Commercial debtors and unsecured creditors may find resolutions to their contractual disputes without stepping into a courtroom. Under chapter 11 of the U.S. Bankruptcy Code, struggling businesses have a legal right to restructure their liabilities.
As noted by the Administrative Office of the U.S. Courts, a debtor’s petition must contain a plan for a business’s reorganization. The plan, however, must obtain the approval of a committee of the debtor’s largest unsecured creditors.
Debtors and creditors may revise their arrangements
Debtors may prefer to avoid bankruptcy. They may instead decide to review their options to uphold contracts with their creditors. If a business, for example, does not have many unsecured creditors, its owners may offer to work out a solution such as renegotiating an existing agreement.
As reported by CFO.com, creating a private out-of-court composition allows parties to restructure an existing commercial contract. Unsecured liabilities such as a lease agreement may provide a business with relief through a revised arrangement. Even when temporary, it may allow a business to get back on track financially without a breach.

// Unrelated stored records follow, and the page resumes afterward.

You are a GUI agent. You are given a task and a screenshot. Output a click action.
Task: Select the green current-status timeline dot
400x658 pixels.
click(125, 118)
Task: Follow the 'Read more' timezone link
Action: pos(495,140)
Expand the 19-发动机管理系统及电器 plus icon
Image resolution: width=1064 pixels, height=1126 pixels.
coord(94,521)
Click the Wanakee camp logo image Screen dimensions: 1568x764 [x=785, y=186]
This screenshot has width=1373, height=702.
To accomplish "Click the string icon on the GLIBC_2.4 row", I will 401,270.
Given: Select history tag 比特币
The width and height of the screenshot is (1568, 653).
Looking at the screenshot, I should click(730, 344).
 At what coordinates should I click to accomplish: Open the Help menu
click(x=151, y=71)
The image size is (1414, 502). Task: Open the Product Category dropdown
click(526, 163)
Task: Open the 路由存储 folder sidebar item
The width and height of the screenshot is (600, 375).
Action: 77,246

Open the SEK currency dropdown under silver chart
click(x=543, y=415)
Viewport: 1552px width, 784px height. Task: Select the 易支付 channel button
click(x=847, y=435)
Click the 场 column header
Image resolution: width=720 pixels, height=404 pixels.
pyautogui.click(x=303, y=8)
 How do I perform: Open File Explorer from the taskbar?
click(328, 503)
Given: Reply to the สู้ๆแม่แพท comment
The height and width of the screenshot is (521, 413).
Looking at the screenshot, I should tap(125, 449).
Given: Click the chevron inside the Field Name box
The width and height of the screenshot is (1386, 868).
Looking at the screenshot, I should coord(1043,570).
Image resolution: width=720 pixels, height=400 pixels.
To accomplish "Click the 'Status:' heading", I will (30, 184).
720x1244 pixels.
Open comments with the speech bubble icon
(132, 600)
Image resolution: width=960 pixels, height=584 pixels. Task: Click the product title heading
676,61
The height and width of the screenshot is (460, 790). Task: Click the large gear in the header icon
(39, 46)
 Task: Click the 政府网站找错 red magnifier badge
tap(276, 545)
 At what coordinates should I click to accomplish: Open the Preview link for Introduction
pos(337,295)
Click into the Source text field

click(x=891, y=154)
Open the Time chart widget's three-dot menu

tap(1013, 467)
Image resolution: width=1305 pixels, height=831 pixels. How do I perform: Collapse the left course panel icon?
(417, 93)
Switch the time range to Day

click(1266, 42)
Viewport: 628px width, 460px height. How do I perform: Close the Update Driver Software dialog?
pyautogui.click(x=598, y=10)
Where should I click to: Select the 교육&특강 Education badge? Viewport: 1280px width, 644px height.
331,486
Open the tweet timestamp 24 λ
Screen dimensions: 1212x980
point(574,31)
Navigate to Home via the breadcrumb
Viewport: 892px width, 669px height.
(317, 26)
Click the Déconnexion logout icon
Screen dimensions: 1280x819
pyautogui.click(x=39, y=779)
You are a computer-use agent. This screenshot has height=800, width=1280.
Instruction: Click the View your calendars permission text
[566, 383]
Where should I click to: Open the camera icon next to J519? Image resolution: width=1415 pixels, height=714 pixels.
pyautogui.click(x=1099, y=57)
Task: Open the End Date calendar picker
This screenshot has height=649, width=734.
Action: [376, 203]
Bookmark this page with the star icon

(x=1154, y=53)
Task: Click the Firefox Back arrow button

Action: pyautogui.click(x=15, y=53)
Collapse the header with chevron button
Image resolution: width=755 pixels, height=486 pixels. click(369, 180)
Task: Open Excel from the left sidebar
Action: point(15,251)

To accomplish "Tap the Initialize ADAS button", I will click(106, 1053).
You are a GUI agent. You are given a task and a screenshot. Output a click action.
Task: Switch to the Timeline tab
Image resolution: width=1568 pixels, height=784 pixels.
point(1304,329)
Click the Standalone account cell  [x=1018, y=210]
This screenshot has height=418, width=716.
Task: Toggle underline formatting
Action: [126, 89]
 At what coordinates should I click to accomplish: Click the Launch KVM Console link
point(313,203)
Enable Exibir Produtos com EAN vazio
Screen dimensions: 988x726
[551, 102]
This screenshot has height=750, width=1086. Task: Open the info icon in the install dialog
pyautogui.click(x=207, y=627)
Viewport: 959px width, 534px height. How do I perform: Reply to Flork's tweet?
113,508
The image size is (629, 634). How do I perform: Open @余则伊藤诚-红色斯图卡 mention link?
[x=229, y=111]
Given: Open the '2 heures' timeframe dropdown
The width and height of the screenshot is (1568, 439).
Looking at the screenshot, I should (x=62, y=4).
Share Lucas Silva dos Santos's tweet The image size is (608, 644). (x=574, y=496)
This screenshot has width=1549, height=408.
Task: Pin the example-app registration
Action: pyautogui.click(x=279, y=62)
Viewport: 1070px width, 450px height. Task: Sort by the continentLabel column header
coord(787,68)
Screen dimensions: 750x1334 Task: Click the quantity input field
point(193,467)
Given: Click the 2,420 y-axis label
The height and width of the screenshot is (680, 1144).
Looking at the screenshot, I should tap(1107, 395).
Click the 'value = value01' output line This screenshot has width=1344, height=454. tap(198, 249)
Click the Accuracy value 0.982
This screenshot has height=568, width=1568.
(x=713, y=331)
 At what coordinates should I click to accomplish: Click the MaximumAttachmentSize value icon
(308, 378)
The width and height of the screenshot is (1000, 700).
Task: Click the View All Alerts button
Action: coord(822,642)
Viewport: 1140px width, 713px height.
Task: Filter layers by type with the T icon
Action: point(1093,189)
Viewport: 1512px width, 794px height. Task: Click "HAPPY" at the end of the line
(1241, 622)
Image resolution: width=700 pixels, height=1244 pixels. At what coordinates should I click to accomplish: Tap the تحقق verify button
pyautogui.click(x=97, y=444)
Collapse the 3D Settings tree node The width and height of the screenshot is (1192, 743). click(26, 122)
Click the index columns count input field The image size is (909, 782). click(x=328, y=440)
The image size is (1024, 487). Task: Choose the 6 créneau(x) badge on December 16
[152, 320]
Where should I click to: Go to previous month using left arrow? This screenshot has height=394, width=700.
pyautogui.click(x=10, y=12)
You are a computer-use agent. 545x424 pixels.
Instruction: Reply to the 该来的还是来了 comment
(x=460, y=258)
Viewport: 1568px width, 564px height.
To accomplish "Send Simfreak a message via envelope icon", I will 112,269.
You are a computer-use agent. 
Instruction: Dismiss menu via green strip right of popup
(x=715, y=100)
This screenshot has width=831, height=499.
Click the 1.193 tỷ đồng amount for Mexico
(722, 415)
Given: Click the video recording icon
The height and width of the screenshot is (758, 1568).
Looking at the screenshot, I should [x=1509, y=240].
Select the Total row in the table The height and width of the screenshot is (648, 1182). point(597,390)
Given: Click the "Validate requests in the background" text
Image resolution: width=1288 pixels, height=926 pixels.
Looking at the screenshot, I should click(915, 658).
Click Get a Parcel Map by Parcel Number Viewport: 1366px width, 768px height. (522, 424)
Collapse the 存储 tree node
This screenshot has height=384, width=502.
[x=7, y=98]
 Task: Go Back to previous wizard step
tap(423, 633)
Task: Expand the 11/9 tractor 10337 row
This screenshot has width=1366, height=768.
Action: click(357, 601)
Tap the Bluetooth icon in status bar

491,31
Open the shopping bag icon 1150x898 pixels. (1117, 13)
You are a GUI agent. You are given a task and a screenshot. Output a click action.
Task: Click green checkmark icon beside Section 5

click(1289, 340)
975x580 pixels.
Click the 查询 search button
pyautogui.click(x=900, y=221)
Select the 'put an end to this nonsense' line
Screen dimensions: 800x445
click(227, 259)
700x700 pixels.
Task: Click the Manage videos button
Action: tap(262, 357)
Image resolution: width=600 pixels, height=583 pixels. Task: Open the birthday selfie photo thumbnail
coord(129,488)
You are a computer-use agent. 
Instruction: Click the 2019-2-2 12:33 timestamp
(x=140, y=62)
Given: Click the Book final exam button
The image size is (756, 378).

Negotiations may result in a workable composition
By avoiding the Florida court’s legal procedures, workout negotiations may allow parties to resolve financial issues quickly and with less paperwork. Debtors may need to first prepare financial statements and request confidentiality from creditors. Compositions, however, may require consent from a debtor’s other creditors.
Reviewing options regarding creditors’ contracts may provide a way to avoid bankruptcy. Detailed discussions with each party’s legal team may result in an arrangement that works for all parties involved. Under certain circumstances, a debtor may reach one-off agreements until achieving the desired outcome with all creditors.